::: MATERIAL FOR THIS EXERCISE :::

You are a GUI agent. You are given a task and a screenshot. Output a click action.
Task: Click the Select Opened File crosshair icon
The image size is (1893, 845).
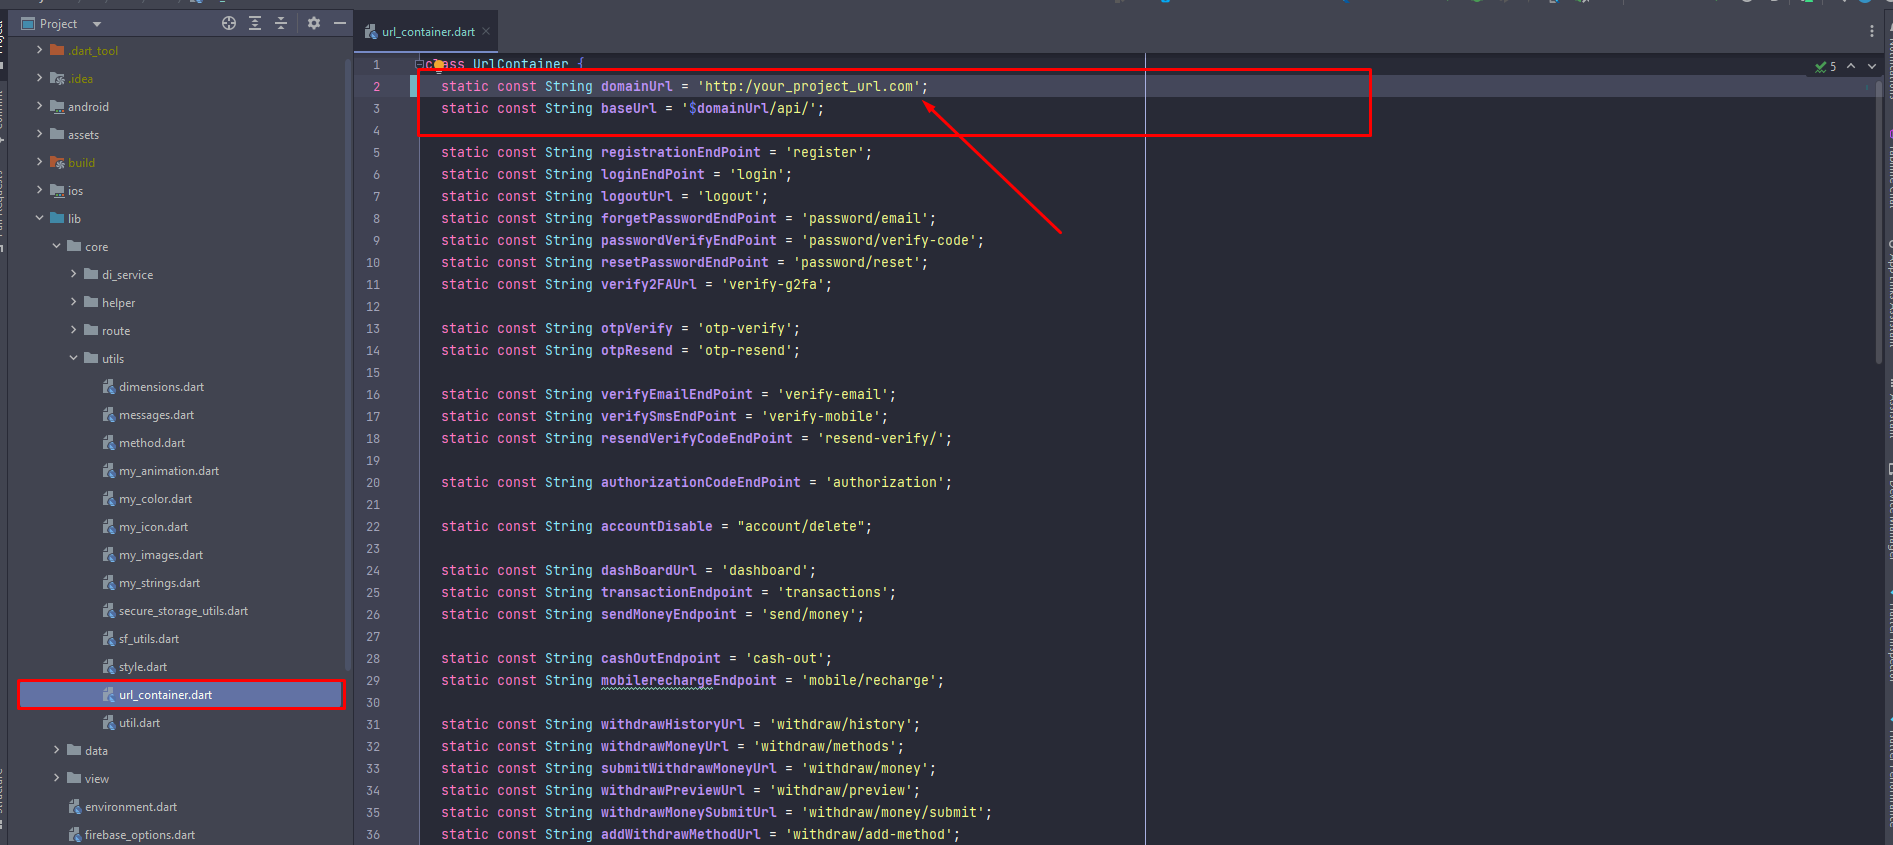click(x=229, y=23)
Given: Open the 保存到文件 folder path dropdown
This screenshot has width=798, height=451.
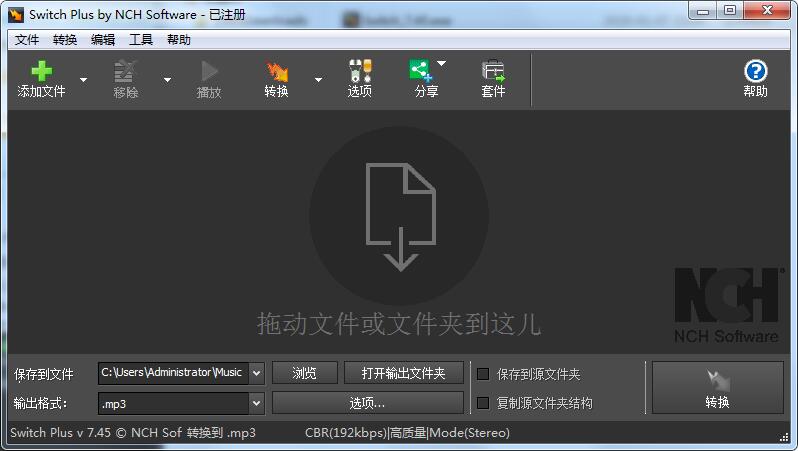Looking at the screenshot, I should [256, 373].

:::

Write out every line of the listing above word for word, leaving out the pictures.

You are a GUI agent. You are given a task and a screenshot. Output a click action.
Task: Click the Select Opened File crosshair icon
The image size is (1893, 845).
click(x=229, y=23)
Given: Open the 保存到文件 folder path dropdown
This screenshot has width=798, height=451.
Looking at the screenshot, I should [256, 373].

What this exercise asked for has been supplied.